IAM Roles Anywhere credential helper now supports TPM 2.0

AWS Identity and Access Management (IAM) Roles Anywhere today released version 1.4.0 of the credential helper, introducing built-in compatibility with Trusted Platform Module (TPM) 2.0. With this release, the credential helper can directly utilize X.509 certificates and associated private keys stored in TPMs on Windows or Linux systems. Keys remain within their secure hardware store, which can help improve your security posture.

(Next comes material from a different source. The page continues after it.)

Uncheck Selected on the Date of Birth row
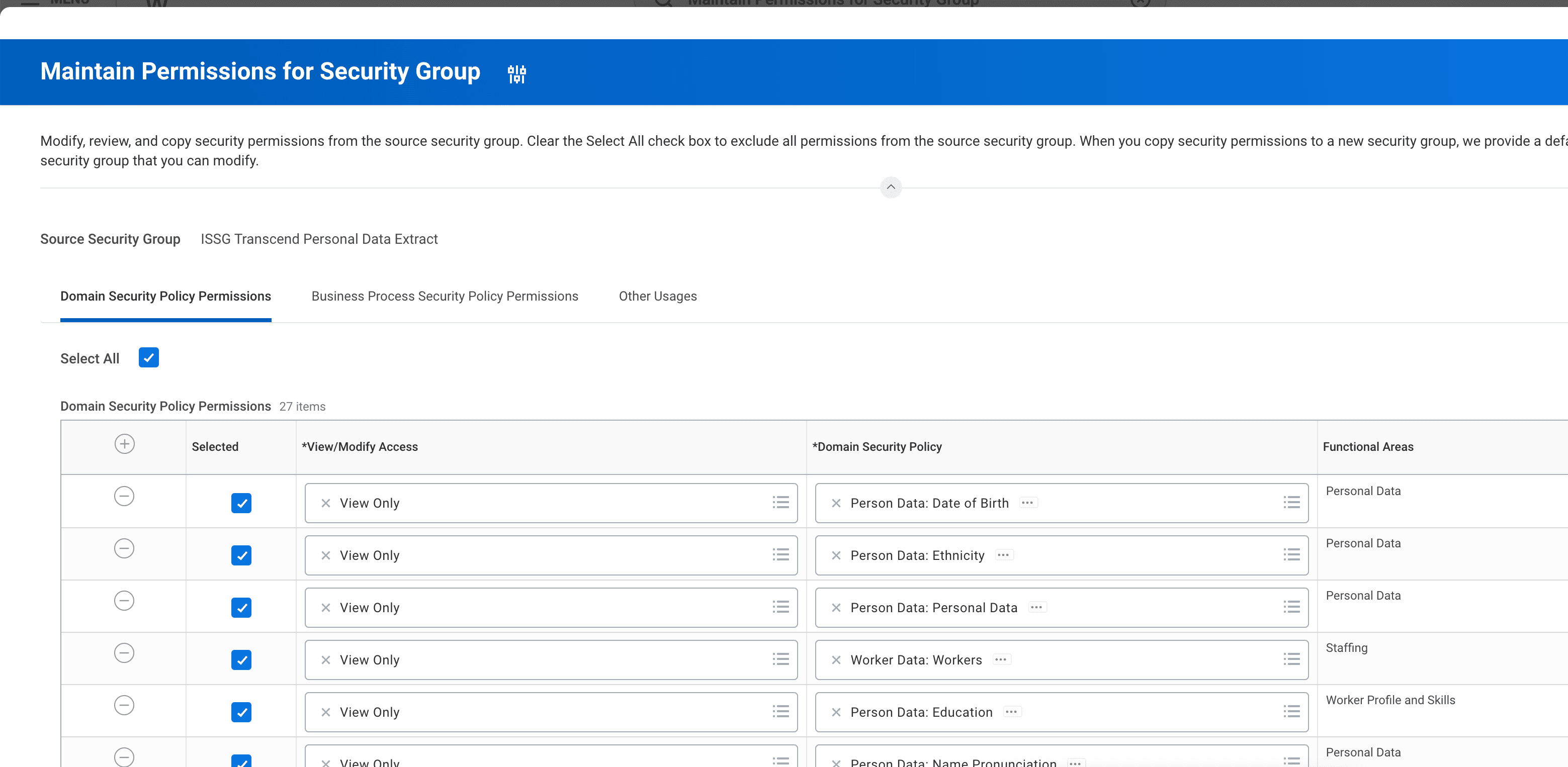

IAM Roles Anywhere enables workloads that run outside of AWS, such as servers, containers, and applications, to use X.509 digital certificates to obtain temporary AWS credentials and access AWS resources using the same IAM roles and policies that you have configured for your AWS workloads to access AWS resources. IAM Roles Anywhere is compatible with certificates issued by any X.509-compliant PKI provider.

IAM Roles Anywhere credential helper is a tool that automates the process of signing CreateSession API with the private key associated with an X.509 end-entity certificate and calls the endpoint to obtain temporary AWS credentials. The credential helper includes PKCS #11 compatibility to leverage private keys from any hardware or software secure store your infrastructure trusts. With today’s release, developers have additional flexibility to directly leverage a TPM as the secure hardware store, thereby can help improving security posture while also reducing complexity.